襲人是《紅樓夢》中男主人公寶玉的首席大丫頭,是小說丫頭羣像中塑造得相當成功的一位。曹雪芹不但在第五回中把她列入了太虛幻境的“又副冊”,而且在小說中不惜耗費大量筆墨,述其爲人處事,描其情感命運,更讓人擊節稱歎的是,還特別敘寫了她的兩次回家,而且曹公對這兩次回家的敘寫之細竟然遠遠超過了第十二回的黛玉回家探父。

  襲人的第一次回家出現在第十九回。

  在“烈火烹油、鮮花着錦”的元妃省親結束之後,賈府上下一干人等都是“人人力倦,各各神疲”。在這節骨眼上,曹公突然插述了一句“閒筆”:“偏這日一早,襲人的母親又親來回過賈母,接襲人家去喫年茶,晚間才得回來。”本來,這是早上走、晚上就可以回來的“芥豆”小事,根本算不得什麼事兒,但曹公偏偏不僅特意點明,更還大費周章,在後面特別用兩件事情突出了襲人這次回家的非同小可。

  第一件事情是寶玉和茗煙竟然偷偷上門去看望襲人。

  主子私自去丫頭家裏探訪,那可是有違禮數的行爲。第七十七回燈姑娘發現寶玉在探視晴雯,就抓住寶玉“你一個作主子的,跑到下人房裏作什麼”這致命短處進行要脅。
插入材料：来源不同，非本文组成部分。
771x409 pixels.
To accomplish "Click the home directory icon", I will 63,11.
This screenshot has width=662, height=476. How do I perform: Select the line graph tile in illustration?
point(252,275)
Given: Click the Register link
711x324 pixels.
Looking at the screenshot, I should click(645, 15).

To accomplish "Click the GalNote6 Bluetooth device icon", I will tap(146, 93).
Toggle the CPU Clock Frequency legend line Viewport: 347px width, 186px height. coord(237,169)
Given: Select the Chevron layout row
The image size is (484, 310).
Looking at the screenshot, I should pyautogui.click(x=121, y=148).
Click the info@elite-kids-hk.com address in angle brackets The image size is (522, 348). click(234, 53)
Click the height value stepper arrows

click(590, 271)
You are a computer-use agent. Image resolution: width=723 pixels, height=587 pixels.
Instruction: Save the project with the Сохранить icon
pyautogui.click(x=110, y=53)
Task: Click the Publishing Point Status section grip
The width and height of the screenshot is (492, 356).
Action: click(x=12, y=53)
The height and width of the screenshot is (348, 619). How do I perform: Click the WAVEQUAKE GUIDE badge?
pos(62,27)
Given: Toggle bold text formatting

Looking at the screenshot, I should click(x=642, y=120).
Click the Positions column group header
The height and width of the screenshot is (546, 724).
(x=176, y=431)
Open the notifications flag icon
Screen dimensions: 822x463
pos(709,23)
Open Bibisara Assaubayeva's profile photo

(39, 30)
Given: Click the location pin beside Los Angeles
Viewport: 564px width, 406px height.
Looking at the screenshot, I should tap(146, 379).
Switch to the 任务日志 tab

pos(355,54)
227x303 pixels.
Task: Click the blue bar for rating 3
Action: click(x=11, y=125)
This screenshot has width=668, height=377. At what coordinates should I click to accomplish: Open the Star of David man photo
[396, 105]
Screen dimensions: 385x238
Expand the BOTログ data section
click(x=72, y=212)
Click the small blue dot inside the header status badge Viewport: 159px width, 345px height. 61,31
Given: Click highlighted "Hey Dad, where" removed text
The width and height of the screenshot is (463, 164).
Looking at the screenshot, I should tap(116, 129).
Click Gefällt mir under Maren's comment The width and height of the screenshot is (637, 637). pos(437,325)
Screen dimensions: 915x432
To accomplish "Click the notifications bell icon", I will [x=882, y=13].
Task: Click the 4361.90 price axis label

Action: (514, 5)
  第十九回,一看到寶玉和茗煙這兩位“不速之客”來造訪,襲人的哥哥花自芳當即“唬的驚疑不止”,襲人的第一個反應也是“一把拉着問”寶玉“你怎麼來了”。在聽到寶玉“怪悶的,來瞧瞧你作什麼呢”的回答後,放下心來的襲人也是直接批評他們“忒胡鬧”、“這還了得”、“膽子比鬥還大”。

  “溫柔和順”、穩重周全,這是襲人的重要性格特徵。襲人的這個特點在這一回得到了充分而又細膩的體現。寶二爺這個尊貴而又特殊“客人”的突然登門,讓襲人的母親與哥哥猝不及防,他們兩個“百般怕寶玉冷,又讓他上炕,又忙另擺果桌,又忙倒好茶”,一副手忙腳亂、不知所措的樣子。而平靜下來的襲人則把她的善解人意與體貼關心展現得淋漓盡致:她先是讓母親和哥哥“不用白忙”、“果子也不用擺,也不敢亂給東西喫”。然後一連四個動作,都是用“自己的”東西來招待、服侍寶玉:一是將“自己的坐褥”鋪在炕上,讓寶玉坐了;二是將“自己的腳爐”放在地上,給寶玉“墊了腳”;三是把“自己的手爐”掀開,並“向荷包內取出兩個梅花香餅兒”焚上後,再將手爐蓋好,“放與寶玉懷內”;四是用“自己的茶杯”斟了茶,再“送與寶玉”喝。這每一個動作都體現出她與寶玉的那種無人可以替代的特殊之親近。當她的母兄精心準備了“一桌子果品”時,知道這些東西對寶玉來說是“總無可喫之物”的襲人,爲了顧及母兄的熱情,只從中選了一樣給寶玉喫。她是怎麼給寶玉喫的?她先是用手指輕輕“拈了幾個松子穰”,然後小心地“吹去細皮”,再“用手帕託着送與寶玉”。這一“拈”、一“吹”、一“託”的動作,和第八回寶玉睡覺時她收好那塊通靈寶玉時的一“摘”、一“包”、一“塞”一樣,恰到好處地體現了那種姐姐照顧弟弟式的細心與體貼。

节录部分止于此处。